Les MENA ont récemment fait l’objet de plusieurs dispositions légales visant à régler leur séjour. La Loi-programme du 24 décembre 2002 a créé un Service des tutelles, attaché au SPF Justice et dont les missions sont les suivantes :


  • coordination et organisation matérielle des tuteurs (agrément, listing, formation) ;

  • désignation d’un tuteur pour chaque MENA ;

  • identification des MENA, et au besoin vérification de leur âge ;

  • coordination des contacts entre autorités compétentes pour le territoire et l’hébergement ;

  • recherche d’une solution durable (retrouver les membres de la famille, retour au pays, séjour illimité en Belgique).


Cette même Loi-programme définit les missions du tuteur. Celui-ci a pour rôle de représenter le MENA dans ses démarches administratives et est seul compétent pour introduire des demandes administratives (séjour ou autres). Le tuteur assiste le MENA dans les procédures, prend soin du MENA et prend des mesures utiles afin de rechercher les membres de la famille. Il fait des propositions qu’il juge opportunes en concertation avec le mineur et les autorités compétentes. Le tuteur a des contacts avec le MENA et en fait rapport deux fois par an au juge de paix. Enfin, le tuteur perçoit une allocation annuelle pour cette prise en charge.
La circulaire du 23 avril 2004 relative à la fiche « mineur étranger non accompagné » indique que toute autorité qui intercepte un MENA sur le territoire doit contacter la Tutelle et remplir la fiche MENA visant à l’identification du mineur.
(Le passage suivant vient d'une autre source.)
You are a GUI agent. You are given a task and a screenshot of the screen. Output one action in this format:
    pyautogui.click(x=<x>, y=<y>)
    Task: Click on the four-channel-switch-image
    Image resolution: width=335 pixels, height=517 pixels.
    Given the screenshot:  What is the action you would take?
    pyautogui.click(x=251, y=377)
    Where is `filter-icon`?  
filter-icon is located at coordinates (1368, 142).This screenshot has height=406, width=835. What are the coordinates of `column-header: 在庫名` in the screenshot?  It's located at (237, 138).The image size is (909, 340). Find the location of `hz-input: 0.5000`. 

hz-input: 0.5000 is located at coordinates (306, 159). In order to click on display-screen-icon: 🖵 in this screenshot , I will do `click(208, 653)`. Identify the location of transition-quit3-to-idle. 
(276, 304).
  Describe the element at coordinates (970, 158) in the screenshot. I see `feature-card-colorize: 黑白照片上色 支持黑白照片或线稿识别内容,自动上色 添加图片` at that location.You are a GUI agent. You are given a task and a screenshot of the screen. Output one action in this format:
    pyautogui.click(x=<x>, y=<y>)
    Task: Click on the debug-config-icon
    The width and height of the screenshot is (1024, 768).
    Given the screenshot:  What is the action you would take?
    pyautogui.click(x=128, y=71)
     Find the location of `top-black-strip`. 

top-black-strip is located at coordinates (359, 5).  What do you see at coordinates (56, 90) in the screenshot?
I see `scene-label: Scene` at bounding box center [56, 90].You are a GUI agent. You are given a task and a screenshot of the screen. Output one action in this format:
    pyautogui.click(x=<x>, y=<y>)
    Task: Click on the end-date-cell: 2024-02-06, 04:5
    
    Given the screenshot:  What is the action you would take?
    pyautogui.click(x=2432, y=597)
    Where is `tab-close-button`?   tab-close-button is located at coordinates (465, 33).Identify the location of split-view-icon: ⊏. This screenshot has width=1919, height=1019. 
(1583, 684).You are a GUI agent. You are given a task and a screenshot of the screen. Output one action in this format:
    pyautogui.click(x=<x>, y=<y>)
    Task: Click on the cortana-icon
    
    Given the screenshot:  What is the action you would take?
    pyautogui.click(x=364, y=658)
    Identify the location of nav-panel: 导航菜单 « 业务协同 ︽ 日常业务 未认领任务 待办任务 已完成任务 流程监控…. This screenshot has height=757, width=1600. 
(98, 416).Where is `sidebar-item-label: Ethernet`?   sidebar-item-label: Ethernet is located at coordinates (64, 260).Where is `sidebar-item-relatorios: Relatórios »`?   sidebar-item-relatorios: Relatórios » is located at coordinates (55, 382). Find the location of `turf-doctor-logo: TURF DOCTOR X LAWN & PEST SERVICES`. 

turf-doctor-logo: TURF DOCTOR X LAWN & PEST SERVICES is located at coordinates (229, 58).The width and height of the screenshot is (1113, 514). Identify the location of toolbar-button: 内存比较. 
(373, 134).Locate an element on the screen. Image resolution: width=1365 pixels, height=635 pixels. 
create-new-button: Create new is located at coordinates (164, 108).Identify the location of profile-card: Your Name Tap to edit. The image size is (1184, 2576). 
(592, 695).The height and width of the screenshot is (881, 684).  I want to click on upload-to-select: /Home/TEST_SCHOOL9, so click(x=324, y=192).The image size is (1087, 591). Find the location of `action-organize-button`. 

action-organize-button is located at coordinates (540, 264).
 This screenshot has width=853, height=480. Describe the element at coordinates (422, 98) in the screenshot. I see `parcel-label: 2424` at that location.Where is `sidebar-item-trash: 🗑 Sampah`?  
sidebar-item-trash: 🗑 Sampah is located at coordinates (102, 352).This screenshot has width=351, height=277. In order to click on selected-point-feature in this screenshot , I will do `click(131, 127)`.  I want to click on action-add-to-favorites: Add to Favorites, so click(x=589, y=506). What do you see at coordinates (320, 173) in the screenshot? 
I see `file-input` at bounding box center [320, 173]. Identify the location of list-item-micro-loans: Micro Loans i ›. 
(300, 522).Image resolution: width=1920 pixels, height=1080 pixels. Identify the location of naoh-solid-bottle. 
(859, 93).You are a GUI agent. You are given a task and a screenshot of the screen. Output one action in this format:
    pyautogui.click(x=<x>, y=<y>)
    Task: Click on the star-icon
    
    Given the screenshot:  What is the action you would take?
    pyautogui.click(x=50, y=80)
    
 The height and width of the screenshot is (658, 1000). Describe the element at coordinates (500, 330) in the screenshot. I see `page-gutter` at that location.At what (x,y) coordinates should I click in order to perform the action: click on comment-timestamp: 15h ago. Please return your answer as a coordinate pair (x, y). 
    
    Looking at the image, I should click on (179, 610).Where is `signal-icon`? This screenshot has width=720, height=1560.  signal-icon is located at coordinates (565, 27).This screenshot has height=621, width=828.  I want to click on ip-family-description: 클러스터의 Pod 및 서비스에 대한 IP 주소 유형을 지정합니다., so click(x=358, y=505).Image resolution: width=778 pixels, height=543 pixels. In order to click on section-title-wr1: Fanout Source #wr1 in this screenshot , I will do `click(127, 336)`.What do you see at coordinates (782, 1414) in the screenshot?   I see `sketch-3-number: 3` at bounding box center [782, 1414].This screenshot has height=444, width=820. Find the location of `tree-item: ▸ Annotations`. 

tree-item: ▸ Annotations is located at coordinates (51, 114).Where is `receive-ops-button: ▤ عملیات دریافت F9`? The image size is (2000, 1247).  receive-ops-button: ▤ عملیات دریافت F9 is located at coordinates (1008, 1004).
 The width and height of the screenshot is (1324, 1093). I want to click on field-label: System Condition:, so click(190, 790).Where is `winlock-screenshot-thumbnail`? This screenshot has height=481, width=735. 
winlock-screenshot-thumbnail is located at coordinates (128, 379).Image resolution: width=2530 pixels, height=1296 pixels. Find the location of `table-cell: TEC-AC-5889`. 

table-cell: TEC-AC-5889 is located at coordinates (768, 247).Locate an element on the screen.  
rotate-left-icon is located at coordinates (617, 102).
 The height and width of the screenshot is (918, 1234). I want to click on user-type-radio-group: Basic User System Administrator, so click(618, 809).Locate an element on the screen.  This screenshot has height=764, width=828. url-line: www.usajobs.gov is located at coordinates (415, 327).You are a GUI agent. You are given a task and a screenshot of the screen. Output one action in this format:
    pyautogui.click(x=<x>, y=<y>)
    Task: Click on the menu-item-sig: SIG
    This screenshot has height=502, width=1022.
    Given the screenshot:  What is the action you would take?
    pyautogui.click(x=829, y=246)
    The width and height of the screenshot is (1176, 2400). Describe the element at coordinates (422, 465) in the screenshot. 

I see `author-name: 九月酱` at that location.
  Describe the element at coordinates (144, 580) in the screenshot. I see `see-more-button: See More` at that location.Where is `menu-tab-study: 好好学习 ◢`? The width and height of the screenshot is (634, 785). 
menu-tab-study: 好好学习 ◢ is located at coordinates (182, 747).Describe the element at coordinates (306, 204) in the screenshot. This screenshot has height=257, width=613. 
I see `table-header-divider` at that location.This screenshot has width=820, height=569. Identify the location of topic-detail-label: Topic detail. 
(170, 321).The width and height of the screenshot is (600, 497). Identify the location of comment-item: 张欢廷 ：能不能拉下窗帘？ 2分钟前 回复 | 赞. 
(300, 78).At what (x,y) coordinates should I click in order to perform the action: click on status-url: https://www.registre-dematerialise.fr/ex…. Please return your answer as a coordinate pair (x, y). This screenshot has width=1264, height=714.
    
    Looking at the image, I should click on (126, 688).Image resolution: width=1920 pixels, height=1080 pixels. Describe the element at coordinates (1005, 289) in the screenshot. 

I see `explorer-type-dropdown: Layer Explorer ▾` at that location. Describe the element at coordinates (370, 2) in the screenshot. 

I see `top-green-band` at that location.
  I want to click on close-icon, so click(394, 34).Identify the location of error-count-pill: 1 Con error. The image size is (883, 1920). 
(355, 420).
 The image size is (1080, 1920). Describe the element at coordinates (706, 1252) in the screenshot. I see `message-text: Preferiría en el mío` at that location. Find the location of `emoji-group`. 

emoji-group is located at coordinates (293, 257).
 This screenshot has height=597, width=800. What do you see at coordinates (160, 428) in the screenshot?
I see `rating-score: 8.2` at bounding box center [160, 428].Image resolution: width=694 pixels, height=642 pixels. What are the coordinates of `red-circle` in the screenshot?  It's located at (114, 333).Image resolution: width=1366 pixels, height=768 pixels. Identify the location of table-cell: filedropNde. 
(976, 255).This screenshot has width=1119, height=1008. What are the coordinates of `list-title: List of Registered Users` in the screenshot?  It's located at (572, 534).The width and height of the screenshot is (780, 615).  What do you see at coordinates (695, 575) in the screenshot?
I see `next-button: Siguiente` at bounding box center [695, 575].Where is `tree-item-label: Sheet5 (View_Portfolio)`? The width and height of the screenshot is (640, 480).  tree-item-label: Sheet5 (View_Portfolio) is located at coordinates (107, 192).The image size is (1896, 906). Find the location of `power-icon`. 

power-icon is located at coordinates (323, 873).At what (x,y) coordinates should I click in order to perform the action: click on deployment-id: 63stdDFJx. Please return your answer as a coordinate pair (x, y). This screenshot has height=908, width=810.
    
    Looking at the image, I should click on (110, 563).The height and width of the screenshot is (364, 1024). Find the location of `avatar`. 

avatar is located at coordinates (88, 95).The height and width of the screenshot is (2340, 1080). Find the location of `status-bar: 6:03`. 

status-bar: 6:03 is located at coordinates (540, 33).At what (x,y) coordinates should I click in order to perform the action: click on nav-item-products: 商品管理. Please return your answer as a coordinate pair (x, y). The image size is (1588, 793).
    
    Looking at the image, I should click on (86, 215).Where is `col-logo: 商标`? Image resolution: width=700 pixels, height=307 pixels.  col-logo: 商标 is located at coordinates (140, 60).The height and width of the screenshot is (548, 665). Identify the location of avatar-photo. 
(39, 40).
Elle doit être renvoyée aux autorités compétentes en matière d’asile, d’accès au territoire, de séjour et d’éloignement des étrangers, soit l’Office des étrangers. Cette fiche reprend diverses données signalétiques (photographie, identité, informations sur la famille, personnes de contact, motif d’immigration, éléments spécifiques, etc.).

Un encart de cette fiche est consacré à la TEH :
« Y a-t-il des indices qui laissent supposer que la personne pourrait être une victime de la traite des êtres humains ? »
Enfin, la Circulaire du 15 septembre 2005 relative au séjour des mineurs étrangers non accompagnés détermine les compétences du Service Mineurs – TEH de l’Office des Etrangers en rapport avec une nouvelle procédure.

Désormais, un MENA peut prétendre à ce qu’on appelle la « procédure MENA» s’il n’a pas revendiqué la qualité de réfugié et se trouve illégalement sur le territoire. La circulaire ne s’applique donc pas aux mineurs en cours de procédure d’adoption ou de tutelle, d’asile ou de reconnaissance du statut de victime de la TEH puisqu’il n’est possible d’introduire qu’une demande à la fois. Si ces procédures aboutissent à un avis négatif, alors le tuteur peut introduire une demande de « séjour MENA ».